Author : Ludwig Wittgenstein
Publisher : Hau
Page : 320 pages
File Size : 34,38 MB
Release : 2015
Category : Social Science
ISBN : 9780990505068
Once upon a time, anthropology had something to offer philosophy. It was a time when Continential thinkers drew on anthropology's theoretical terms—mana, taboo, potlatch—in order to reflect on the limits of human belief and imagination. Among these philosophic dialogues with anthropology, we find Ludwig Wittgenstein's Remarks on Sir James Frazer's magnum opus, The Golden Bough. Now, Hau Books brings you the first translation by an anthropology—Stephan Palmié—of this masterpiece. Wittgenstein's remarks on ritual, magic, religion, belief, ceremony, and Frazer's own logical presuppositions are as lucid and thought-provoking now as they were over half-a-century ago. Anthropologists find themselves repeating many of Wittgenstein's same questions and confronting similar doubts today: Is metaphysics a kind of magic? What do we call “ritual”? Are humans simply “ceremonial animals”? This book is not only a fresh translation, but a fresh set of engagements with Wittgenstein's ideas from some of the world's most brilliant anthropologists. Contributors include: David Graeber, Veena Das, Michael Lambek, Heonik Kwon, Carlo Severi, Michael Taussig, Wendy James, Giovanni da Col, and Michael Puett.
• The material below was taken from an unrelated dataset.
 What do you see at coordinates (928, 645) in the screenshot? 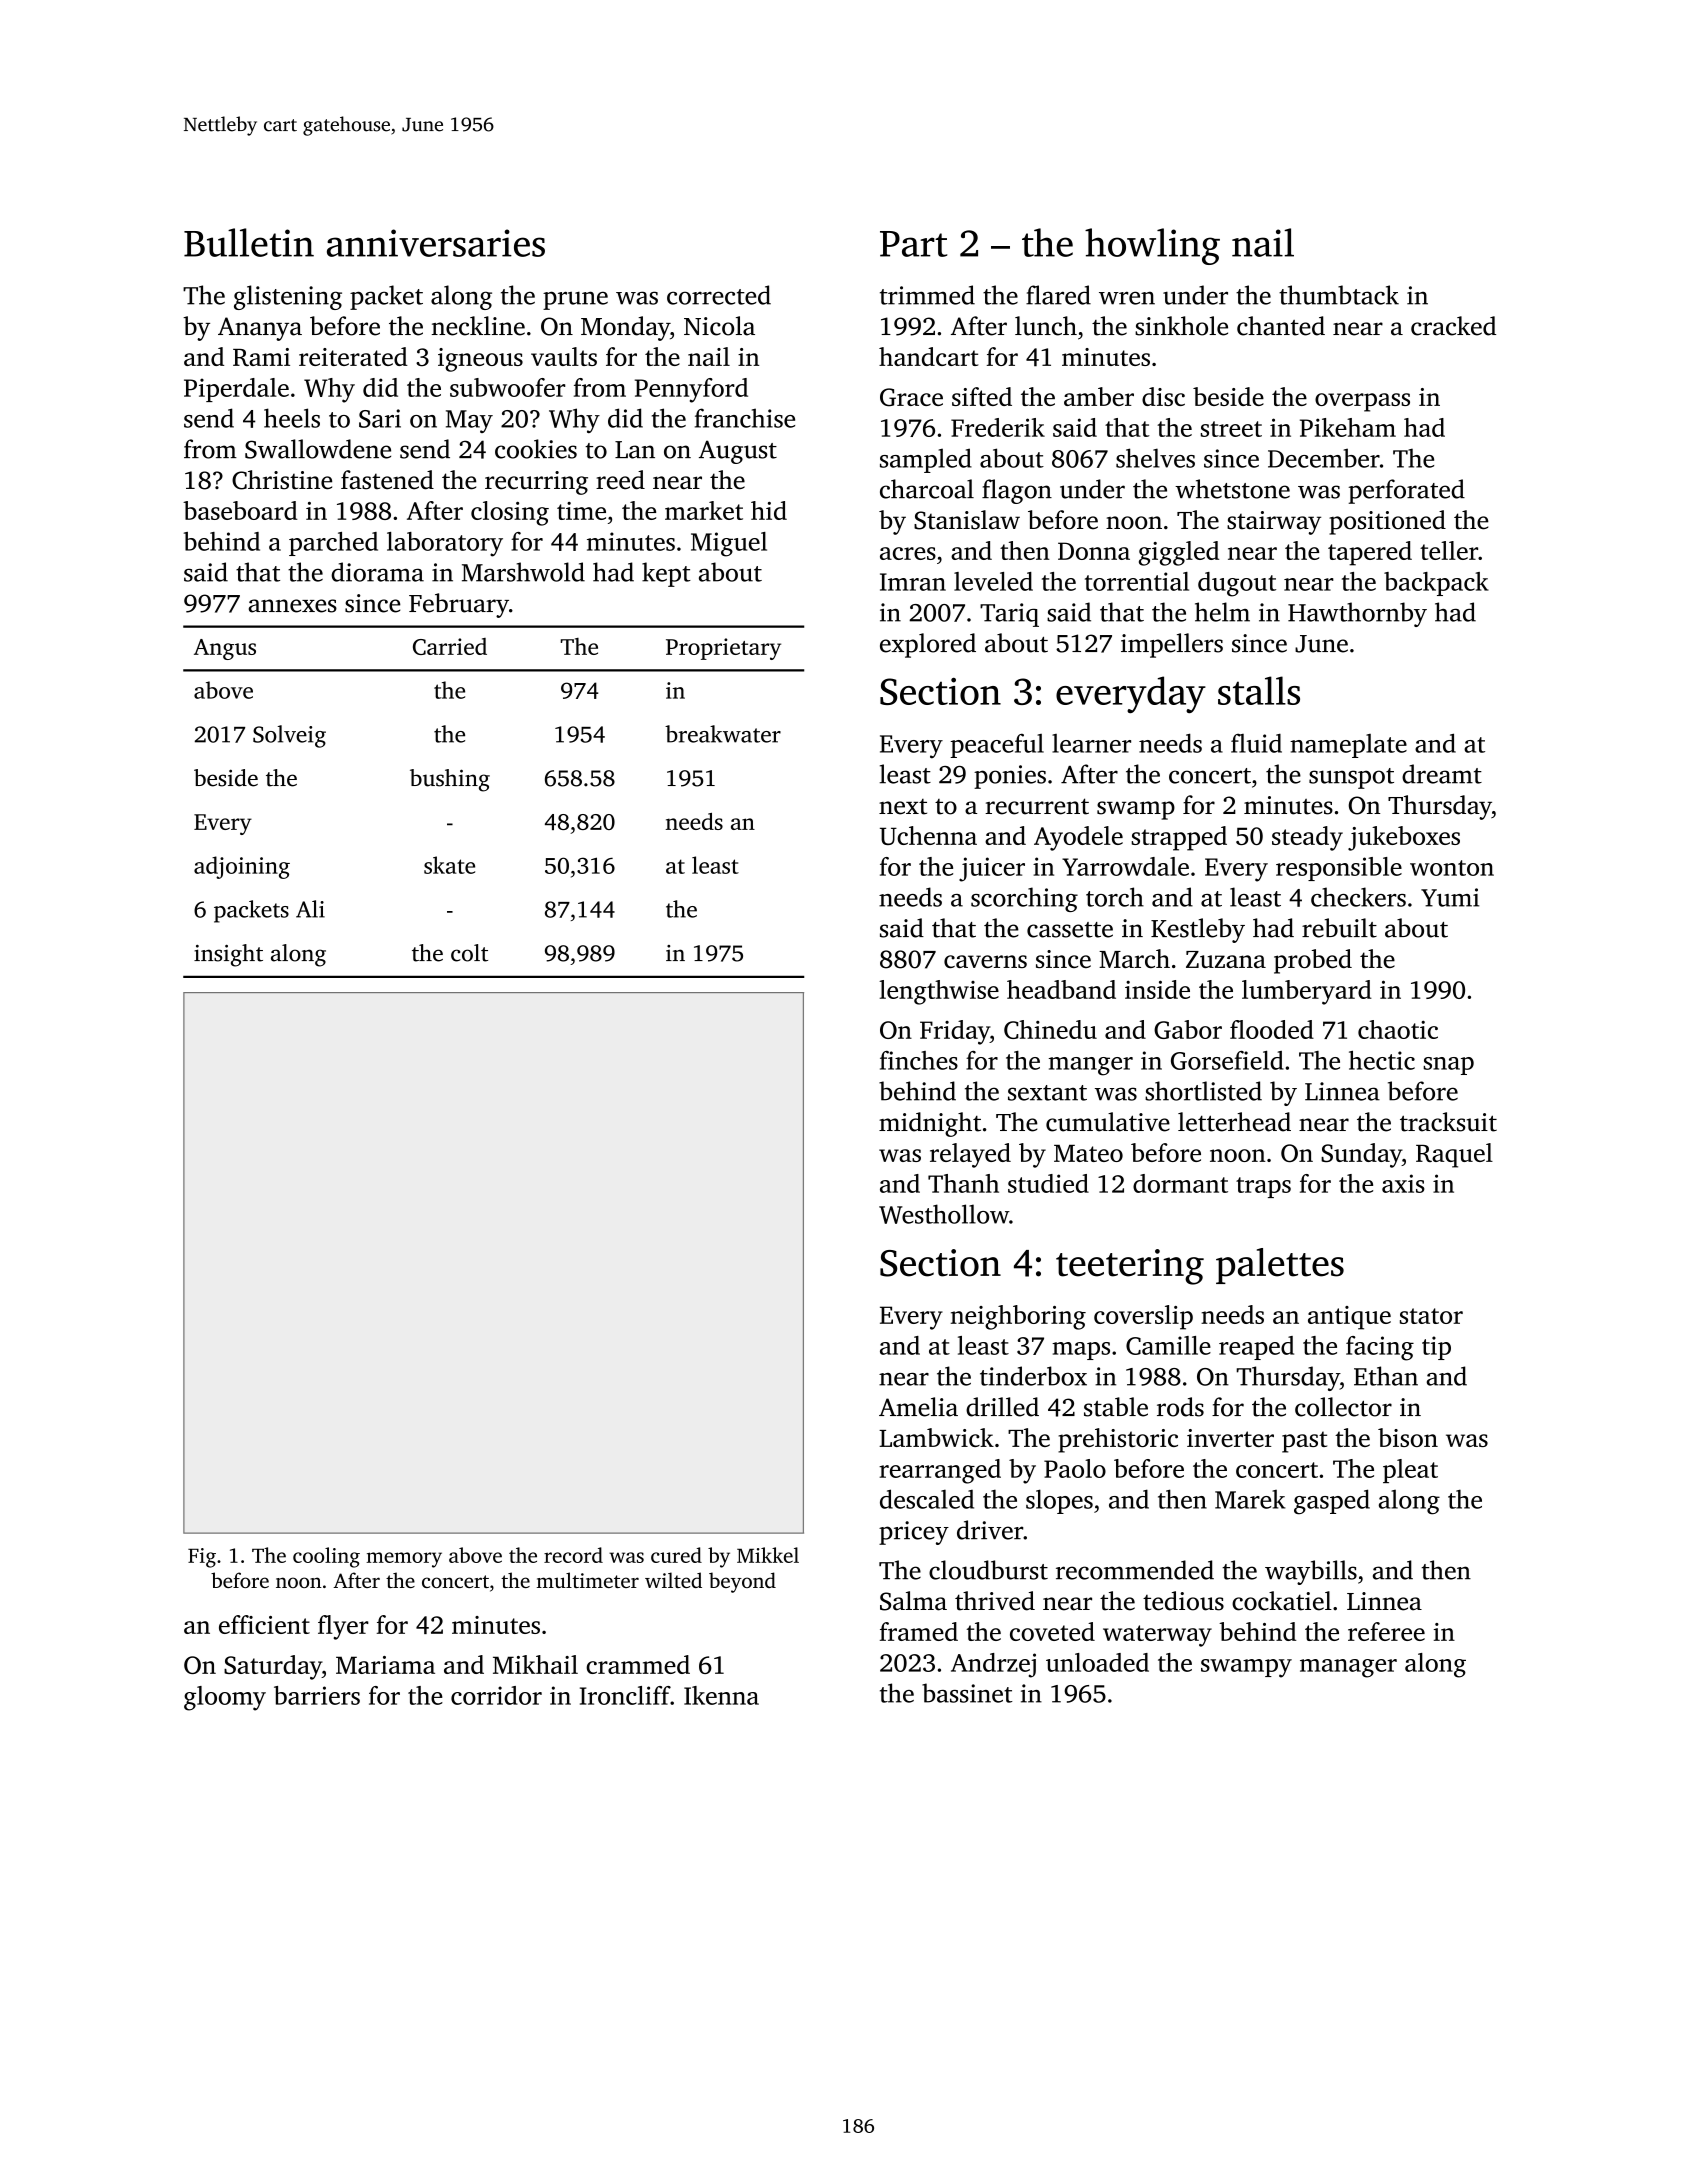
I see `explored` at bounding box center [928, 645].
Here is a unique and well-overdue discussion of the mythologies in our language. Taking interdisciplinarity seriously, this volume returns to the ethnographic imagination that made great thinkers like Sigmund Freud, Jean-Paul Sartre, and indeed Ludwig Wittgenstein take heed—and returns the favor to the philosophical tradition that found wonder and pause for thought in the anthropological canon.